La sobriété fait partie de notre horizon à court, moyen et long terme du fait de la nécessité vitale de réduire les impacts sur l’environnement et face aux pénuries de matières et d’énergies. Le dernier point, sur fond de gaz russe, justifie les récentes déclarations du gouvernement et les demandes faites aux entreprises. Les entreprises sont maintenant aguerries dans la façon de conduire des changements, mais la sobriété relève d’un changement très particulier. Comment peuvent-elles aborder celui-ci ?
Les entreprises ont donc été instamment invitées par la Première ministre lors de l’Université d’été du MEDEF le 29 août à faire preuve de sobriété, dans la perspective d’un accès limité aux ressources énergétiques lors du prochain hiver. Cet appel à la sobriété avait déjà été lancé dès le mois de mars par le président de la Commission Régulatrice de l’Energie[1], puis par les dirigeants de grands groupes énergétiques en juin[2], et suivi en juillet par 84 dirigeants de grandes entreprises[3].

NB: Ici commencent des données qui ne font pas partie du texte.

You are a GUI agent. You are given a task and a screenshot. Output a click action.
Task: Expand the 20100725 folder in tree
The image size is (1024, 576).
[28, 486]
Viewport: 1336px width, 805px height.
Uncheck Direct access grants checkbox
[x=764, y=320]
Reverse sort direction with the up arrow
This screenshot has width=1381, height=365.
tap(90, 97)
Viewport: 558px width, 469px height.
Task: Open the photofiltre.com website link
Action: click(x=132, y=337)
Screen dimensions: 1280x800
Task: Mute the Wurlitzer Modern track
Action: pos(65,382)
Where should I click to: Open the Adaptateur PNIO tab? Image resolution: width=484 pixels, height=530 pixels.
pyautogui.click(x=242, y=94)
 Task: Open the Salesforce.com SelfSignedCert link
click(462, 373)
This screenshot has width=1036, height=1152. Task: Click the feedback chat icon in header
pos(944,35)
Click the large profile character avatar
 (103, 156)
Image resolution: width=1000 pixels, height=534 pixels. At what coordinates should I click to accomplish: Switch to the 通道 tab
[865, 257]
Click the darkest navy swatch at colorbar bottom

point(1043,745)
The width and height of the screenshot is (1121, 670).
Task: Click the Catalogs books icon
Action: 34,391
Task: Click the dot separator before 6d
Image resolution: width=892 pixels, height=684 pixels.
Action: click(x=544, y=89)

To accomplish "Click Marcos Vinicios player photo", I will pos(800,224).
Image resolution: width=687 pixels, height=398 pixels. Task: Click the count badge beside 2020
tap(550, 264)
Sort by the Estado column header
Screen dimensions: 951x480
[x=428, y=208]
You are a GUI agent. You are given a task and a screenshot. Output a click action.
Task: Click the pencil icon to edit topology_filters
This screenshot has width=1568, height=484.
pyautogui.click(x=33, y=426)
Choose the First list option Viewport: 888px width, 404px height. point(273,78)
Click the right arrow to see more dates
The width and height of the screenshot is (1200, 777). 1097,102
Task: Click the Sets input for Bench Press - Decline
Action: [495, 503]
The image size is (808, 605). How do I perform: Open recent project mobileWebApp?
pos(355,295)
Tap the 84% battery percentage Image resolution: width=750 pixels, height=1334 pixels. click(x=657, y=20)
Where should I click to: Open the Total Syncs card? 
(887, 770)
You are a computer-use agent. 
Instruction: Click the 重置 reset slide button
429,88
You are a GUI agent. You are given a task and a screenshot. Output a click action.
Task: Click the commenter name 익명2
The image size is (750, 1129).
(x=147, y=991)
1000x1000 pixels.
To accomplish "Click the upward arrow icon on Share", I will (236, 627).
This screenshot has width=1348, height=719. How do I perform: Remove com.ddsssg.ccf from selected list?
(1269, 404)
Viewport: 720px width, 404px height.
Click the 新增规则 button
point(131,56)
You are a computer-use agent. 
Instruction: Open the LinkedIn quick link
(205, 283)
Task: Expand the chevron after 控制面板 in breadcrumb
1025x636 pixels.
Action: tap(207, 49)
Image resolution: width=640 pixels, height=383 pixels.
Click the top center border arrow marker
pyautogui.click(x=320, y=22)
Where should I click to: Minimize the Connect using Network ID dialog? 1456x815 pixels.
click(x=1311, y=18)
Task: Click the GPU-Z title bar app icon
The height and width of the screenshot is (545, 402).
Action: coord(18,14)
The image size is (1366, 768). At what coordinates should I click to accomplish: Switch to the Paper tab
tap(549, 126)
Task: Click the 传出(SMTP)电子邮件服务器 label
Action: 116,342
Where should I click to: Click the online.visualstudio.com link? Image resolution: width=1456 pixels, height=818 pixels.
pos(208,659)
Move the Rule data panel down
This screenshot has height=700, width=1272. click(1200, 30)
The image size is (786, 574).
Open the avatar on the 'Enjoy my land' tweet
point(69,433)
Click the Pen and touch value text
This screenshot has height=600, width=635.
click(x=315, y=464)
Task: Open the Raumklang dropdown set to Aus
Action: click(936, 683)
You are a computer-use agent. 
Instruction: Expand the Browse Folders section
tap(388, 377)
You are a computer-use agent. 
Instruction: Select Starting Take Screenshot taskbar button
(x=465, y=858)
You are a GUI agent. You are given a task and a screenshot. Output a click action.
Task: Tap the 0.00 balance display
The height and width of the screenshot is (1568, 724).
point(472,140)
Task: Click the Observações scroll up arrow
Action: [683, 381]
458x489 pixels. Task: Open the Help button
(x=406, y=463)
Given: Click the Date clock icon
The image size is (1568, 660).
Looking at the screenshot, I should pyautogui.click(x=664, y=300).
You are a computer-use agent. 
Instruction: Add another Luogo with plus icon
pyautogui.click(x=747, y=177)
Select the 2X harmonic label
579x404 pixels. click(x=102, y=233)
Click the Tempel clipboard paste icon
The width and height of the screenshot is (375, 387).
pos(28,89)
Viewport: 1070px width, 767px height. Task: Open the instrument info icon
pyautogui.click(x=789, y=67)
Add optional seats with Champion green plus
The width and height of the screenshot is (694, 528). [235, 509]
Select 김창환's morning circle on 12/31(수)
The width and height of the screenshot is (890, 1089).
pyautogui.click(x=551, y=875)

Ces appels sont une conséquence directe de la guerre en Ukraine et de la baisse des approvisionnements de gaz russe. Mais la sobriété s’impose également comme une des meilleures réponses aux menaces climatiques, ainsi que le détaillait le dernier rapport du GIEC, en estimant que cette approche permettrait de réduire les émissions de gaz à effet de serre de 40 à 70 % d’ici à 2050[4].
L’adoption de comportements de sobriété, de la part des entreprises notamment, ne va donc pas constituer une solution provisoire répondant à un moment de crise, mais un changement profond appelé à se pérenniser, quelle que soit l’issue de la question ukrainienne.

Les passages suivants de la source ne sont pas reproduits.